In Parthus I was designing silicon chips, not something I planned. But once you get skilled up in a certain area, it is hard to get off that track.
But the world is your oyster as there are a lot of highly paid jobs.
In 2004 along with many others who had gotten laid off, I got a job in the south of France with Texas Instruments helping make mobile phones for Nokia and Ericsson.
It was not quite the Mustang lifestyle in Nice, more Fiat Punto, but the Irish community was just as fun there. The same ilk as in San Francisco, lots of partying and skiing. And this is where I met my future French wife, Jen, who was teaching French to foreign students.
Stockholm
We wanted to travel so through contacts I got a job in Ericsson in 2007 in Stockholm and Jen could teach here.
I was still chip designing and working in big teams – a microchip is essentially billions of switches. It’s a really complex process.
The job I was doing was very specialised – manipulating at an atomic level the transistors to make sure they work at the processor speed.
We liked Stockholm, but in 2011 we wanted to settle down in Ireland and so I got a job with Intel, where five years later I found myself moving to a startup within the company.
Taking the automotive route
I’m a car person and wanted to work in automotive and there was a team in Intel supporting Jaguar Land Rover – which is where I got off the chip-designing path.
I wanted to be close to the customer and became an applications engineer.
I moved teams in 2016 and I was supporting autonomous driving.
When there was a reorganisation in 2017, our team of 12 approached Land Rover to set up a unit, thinking if we could keep jobs for 20 people it would be worthwhile – they ended up making a commitment for 360.
The straight and narrow
I’m up at 7am. Jen keeps us on a healthy regime – porridge and water for breakfast. Tea but not coffee.
I bring in my lunch, it’s a time-saving thing.
Our home in Ennis is 15 minutes’ drive from work. Jen brings the girls to school but one day a week I do it.
She does part-time volunteer work and I’m at the office all day, so she does everything with the kids but on weekends I taxi Zoe, who is nine, and Milly, aged six, to swimming and gymnastics.

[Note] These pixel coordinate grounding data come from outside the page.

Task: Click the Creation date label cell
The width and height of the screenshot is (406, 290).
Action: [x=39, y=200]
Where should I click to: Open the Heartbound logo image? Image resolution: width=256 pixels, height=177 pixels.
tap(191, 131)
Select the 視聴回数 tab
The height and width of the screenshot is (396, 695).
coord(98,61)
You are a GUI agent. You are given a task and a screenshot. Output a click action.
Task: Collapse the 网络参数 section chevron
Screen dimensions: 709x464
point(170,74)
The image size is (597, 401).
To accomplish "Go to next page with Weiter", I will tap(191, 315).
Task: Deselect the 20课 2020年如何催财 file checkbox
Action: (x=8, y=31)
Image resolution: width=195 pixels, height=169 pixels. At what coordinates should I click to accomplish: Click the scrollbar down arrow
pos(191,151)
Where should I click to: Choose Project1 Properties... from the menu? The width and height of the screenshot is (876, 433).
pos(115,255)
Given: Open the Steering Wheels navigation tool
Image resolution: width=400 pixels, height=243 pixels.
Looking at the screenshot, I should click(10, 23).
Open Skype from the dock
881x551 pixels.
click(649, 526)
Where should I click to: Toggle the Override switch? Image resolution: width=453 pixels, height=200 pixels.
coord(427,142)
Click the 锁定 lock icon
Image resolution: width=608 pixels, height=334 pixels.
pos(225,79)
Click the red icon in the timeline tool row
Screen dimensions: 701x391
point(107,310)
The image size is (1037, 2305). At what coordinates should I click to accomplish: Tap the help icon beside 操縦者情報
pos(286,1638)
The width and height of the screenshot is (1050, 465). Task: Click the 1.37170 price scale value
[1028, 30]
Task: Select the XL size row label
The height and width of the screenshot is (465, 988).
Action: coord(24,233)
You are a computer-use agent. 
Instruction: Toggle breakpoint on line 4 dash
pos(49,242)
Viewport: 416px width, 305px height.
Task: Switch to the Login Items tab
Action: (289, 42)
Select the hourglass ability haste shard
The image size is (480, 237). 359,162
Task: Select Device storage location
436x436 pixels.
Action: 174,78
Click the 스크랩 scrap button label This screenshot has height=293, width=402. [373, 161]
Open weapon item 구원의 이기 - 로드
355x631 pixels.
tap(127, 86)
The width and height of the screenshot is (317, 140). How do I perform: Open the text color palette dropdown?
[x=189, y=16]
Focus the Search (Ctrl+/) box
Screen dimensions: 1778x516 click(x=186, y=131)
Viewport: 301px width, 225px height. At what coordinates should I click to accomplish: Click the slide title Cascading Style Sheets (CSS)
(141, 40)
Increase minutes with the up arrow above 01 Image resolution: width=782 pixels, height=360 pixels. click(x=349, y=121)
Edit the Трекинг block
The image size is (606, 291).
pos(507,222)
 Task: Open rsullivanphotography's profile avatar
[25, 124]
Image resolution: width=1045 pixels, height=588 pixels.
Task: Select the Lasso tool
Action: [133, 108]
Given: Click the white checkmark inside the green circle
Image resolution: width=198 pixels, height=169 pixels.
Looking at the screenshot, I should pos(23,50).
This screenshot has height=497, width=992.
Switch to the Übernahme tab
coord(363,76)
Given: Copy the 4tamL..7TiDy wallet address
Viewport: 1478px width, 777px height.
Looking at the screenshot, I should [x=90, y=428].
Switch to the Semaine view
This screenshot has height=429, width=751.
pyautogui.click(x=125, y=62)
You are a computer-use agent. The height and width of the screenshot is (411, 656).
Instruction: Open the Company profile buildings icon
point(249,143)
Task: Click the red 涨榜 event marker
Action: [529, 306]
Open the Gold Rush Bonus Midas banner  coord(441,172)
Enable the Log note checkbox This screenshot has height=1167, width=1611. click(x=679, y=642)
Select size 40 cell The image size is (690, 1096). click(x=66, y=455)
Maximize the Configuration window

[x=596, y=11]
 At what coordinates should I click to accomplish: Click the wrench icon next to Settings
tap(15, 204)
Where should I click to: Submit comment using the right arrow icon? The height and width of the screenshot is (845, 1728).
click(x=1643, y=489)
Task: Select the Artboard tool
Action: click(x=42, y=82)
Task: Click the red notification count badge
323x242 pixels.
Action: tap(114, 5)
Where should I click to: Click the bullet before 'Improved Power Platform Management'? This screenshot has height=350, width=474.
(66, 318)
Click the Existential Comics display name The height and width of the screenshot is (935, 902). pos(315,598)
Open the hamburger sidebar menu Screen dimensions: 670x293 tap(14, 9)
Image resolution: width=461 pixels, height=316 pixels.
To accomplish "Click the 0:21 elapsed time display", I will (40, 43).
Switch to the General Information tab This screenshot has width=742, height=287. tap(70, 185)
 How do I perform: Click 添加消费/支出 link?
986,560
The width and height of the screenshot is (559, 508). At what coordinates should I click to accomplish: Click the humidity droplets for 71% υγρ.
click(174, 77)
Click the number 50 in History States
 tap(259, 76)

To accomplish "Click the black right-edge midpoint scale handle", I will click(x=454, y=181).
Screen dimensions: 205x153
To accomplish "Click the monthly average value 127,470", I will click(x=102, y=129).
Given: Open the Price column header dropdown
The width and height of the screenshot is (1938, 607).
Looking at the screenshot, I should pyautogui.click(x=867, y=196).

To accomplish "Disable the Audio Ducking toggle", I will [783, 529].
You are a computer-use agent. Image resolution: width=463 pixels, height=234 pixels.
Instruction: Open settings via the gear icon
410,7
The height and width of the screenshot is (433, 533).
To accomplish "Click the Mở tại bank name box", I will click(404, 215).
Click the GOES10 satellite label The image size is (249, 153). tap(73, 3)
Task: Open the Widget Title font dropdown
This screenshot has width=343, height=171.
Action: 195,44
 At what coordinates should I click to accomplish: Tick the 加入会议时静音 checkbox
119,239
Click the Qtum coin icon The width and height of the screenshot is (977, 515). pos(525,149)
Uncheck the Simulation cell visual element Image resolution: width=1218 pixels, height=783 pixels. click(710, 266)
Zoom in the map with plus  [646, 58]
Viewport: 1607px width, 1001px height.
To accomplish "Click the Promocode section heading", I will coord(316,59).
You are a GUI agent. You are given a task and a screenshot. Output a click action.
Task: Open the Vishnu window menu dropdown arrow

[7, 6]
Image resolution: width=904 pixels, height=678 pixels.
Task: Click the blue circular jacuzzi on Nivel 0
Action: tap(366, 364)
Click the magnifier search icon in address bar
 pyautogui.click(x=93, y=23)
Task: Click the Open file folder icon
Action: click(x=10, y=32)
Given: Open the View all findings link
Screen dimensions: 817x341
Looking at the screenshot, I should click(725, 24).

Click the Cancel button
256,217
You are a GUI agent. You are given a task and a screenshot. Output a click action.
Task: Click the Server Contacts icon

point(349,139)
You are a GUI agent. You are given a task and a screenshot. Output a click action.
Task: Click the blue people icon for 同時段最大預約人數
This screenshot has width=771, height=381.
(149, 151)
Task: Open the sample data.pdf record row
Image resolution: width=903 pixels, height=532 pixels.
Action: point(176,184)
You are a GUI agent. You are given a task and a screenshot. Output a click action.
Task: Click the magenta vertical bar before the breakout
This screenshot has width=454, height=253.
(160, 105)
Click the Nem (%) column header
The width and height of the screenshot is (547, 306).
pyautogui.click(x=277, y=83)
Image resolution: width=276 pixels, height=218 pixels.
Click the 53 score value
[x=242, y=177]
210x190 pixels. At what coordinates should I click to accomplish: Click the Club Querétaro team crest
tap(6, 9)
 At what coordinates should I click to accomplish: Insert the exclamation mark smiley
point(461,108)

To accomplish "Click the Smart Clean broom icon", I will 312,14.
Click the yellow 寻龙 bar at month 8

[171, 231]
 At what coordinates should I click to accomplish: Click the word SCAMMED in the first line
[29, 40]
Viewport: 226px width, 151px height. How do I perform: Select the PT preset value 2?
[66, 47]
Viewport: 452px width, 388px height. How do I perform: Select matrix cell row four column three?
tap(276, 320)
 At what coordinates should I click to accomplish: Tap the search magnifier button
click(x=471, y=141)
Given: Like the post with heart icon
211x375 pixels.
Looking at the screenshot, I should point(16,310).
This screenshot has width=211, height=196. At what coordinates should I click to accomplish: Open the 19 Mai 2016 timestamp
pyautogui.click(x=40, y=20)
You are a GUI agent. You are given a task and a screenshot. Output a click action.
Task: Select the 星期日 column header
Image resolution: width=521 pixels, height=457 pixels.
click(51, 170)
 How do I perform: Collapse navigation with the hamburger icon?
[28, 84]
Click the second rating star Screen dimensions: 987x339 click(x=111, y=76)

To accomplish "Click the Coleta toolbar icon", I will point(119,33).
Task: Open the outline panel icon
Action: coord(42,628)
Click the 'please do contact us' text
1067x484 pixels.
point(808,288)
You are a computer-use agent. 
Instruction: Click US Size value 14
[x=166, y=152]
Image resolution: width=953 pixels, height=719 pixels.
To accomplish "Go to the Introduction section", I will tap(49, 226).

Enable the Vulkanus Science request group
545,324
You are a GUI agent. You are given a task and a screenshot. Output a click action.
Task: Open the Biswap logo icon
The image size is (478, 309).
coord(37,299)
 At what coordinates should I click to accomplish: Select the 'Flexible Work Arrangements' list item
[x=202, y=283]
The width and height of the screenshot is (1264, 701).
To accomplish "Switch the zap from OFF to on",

If I get some me time I play the drums badly, so I’ll slip into the garage to take out my frustration on them.
My chat-up line with Jen was maybe she could teach me French, but I still don’t speak it well. Jen’s parents live in Nice so we tend to go for a month and I will work some of this.
I like running at lunchtime. I can’t commit to a gym or team sports, but my Apple watch forces me to do more exercise. I like whiskey, I’m in the Ennis Whiskey Club – we meet every two months to have dinner, try some whiskeys and discuss them.
Change stress default setting
I typically work 9-to-6.
I enjoy my work, it’s exciting for me. For a while last year I was quite bad at stopping, but now I tend to finish work once I leave the office.
If I have to finish something, I do, but if I have the laptop on late, that’s my sleep ruined.
Last summer I was pretty burned out.
When we went to France I switched off notifications on my phone and I ended up never turning them back on. This helped me de-stress, it cut through the noise.
If I get an email out of hours I can deal with it when I get into work fresh the next day.